(Text provided begins)
Target regions for assay development were cloned into pBlueScript and expressed from the T7 promoter using a MEGAscript T7 Transcription Kit (ThermoFisher, Waltham, MA) according to the manufacturer’s instructions. In-vitro transcripts targeting the L segment (RdRp) (BUABTRD; 597 nucleotides) and the S segment (nucleocapsid) (BUABTNC; 607 nt) were purified through Clontech Chroma Spin Column-100, size-confirmed on a 1.2 per cent formaldehyde agarose gel, and quantified by Qubit (ThermoFisher, Waltham, MA). A complete description of RT-qPCR assay volumes and cycling parameters for the m2000rt can be found in the Supplementary Information. For patient screening, plasma samples were pooled (1:3) and extracted on the m2000sp before the addition of quantitative polymerase chain reaction (qPCR) master mix and cycling on the m2000rt. Amplification curves were analyzed using MultiAnalyzer software.
(Text provided ends)
What you will do
Extend the passage on RT-qPCR assay development and plasma screening, starting after its last sentence.
(Given entries begins)
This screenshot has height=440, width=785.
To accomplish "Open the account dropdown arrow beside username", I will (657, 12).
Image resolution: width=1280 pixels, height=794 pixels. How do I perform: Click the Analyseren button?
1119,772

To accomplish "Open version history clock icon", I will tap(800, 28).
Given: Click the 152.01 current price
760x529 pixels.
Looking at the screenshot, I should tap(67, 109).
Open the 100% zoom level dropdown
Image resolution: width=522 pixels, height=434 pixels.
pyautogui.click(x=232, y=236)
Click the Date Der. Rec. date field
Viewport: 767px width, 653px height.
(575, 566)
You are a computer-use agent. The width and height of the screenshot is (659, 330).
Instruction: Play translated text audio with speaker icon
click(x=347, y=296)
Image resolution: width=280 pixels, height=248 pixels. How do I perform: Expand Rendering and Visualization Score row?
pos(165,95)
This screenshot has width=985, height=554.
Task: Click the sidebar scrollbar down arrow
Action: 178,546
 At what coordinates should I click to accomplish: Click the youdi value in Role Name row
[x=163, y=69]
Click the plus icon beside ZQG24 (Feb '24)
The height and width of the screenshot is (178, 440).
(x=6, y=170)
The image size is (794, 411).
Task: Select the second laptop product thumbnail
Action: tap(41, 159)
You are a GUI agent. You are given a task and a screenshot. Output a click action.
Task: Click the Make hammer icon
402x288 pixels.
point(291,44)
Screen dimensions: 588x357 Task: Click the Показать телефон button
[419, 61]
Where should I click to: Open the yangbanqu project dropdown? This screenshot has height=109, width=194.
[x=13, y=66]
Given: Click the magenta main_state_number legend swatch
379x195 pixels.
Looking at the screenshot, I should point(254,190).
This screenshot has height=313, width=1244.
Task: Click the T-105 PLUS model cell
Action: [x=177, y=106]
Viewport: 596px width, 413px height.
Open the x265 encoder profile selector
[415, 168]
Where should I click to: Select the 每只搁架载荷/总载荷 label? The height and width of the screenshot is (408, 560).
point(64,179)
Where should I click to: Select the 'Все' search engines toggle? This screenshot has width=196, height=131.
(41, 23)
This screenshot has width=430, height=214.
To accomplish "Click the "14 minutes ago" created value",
(Given entries ends)
Written answer
Sequence dataset retrieval and multiple sequence alignment

Bangui virus was initially identified as most closely related to Nyangole virus and viruses from members of the Anopheles A/B and Tanga/Okola serogroup using the BLAST algorithm. Two datasets containing complete genomes and associated metadata were downloaded from the National Center for Biotechnology Information nucleotide database on 7 March 2022 (https://www.ncbi.nlm.nih.gov/nucleotide/): the first (Dataset A) contained 703 orthobunyavirus representatives and the outgroup Khurdun virus and the second (Dataset B) contained 22 known viruses from the Anopheles A/B and Tanga serogroups with published genomes for all three segments. Whole-segment nucleotide alignments and protein alignments were performed using Clustal Omega (Sievers and Higgins 2018). The program pal2nal (Suyama, Torrents, and Bork 2006) was used to construct a codon-based nucleotide alignment of the open reading frames using the protein alignment and unaligned nucleotide coding sequences as input.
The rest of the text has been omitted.